Task directions: Change "link" to "button" in the rows that begin at the line containing "At what coordinates" and continue through the end of the rows, leaving everything else unchanged. Leave the pictures out of your answer.

§ §

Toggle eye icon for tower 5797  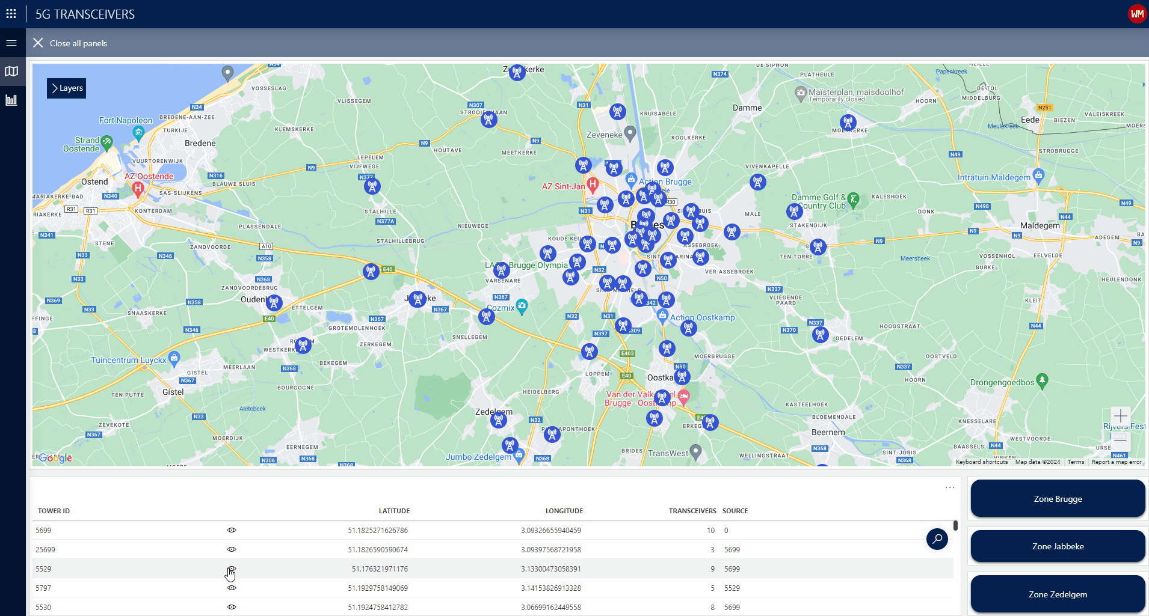232,588
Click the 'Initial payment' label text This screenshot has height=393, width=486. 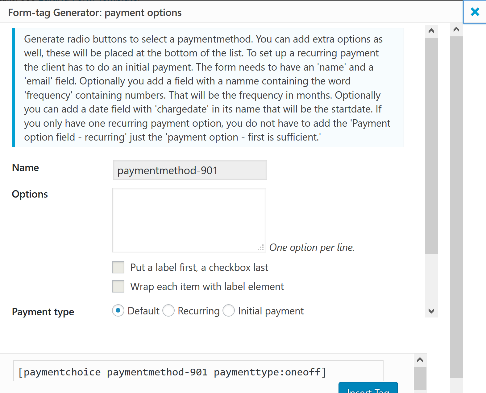click(x=271, y=311)
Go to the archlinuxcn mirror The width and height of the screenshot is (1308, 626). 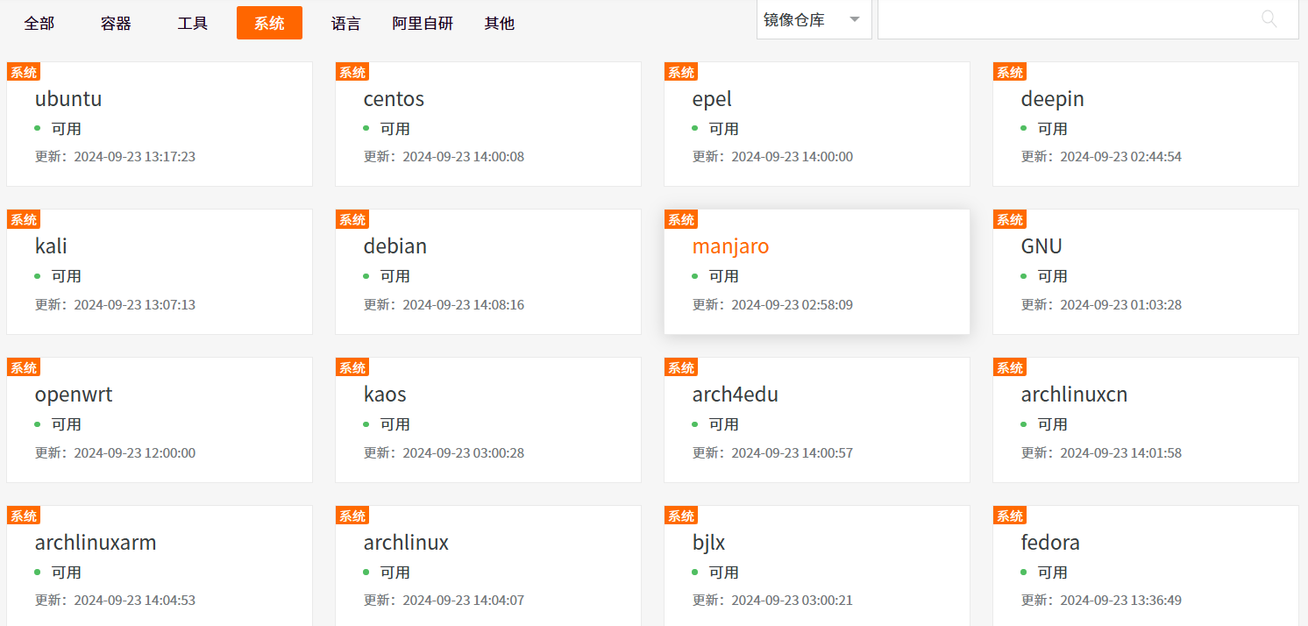coord(1074,395)
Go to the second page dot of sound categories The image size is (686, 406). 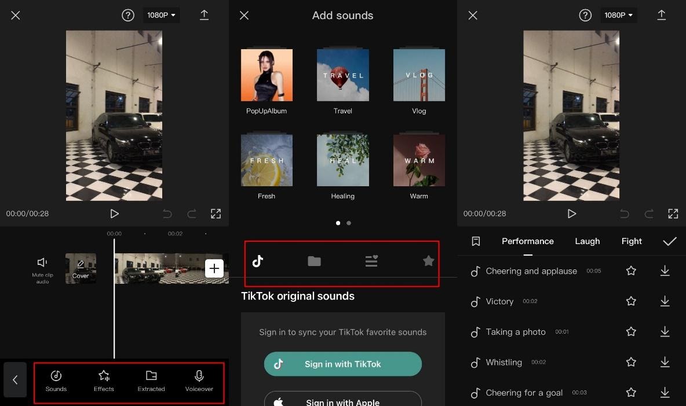click(349, 223)
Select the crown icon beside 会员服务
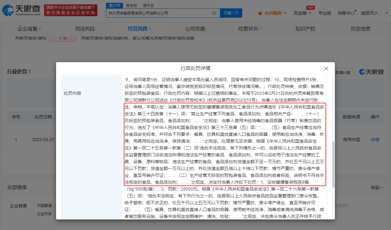 click(x=260, y=14)
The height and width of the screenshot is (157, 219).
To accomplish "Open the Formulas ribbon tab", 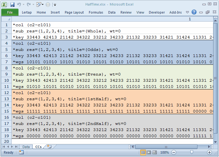I will coord(96,12).
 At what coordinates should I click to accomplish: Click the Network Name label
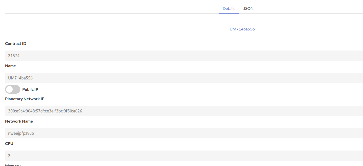point(19,121)
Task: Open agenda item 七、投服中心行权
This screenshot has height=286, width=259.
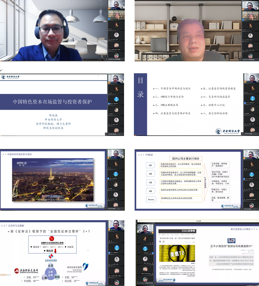Action: pos(214,105)
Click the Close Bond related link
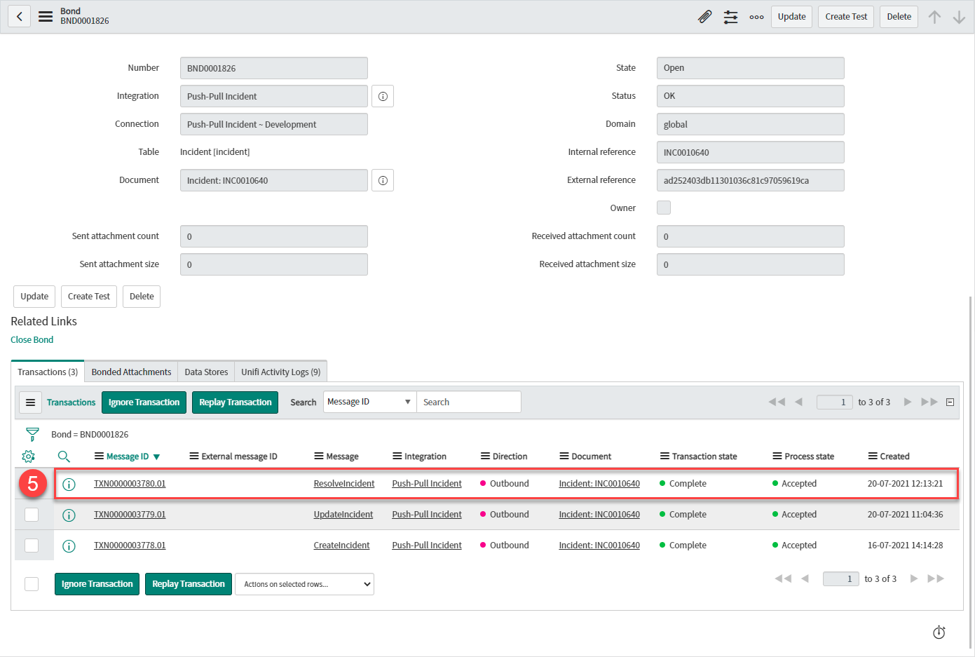This screenshot has height=657, width=975. 32,340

§ §

Result of the task:
 At what coordinates should I click to accomplish: Click the Network Name label
point(19,121)
Task: Open agenda item 七、投服中心行权
This screenshot has height=286, width=259.
Action: pos(214,105)
Click the Close Bond related button
This screenshot has height=657, width=975. 32,340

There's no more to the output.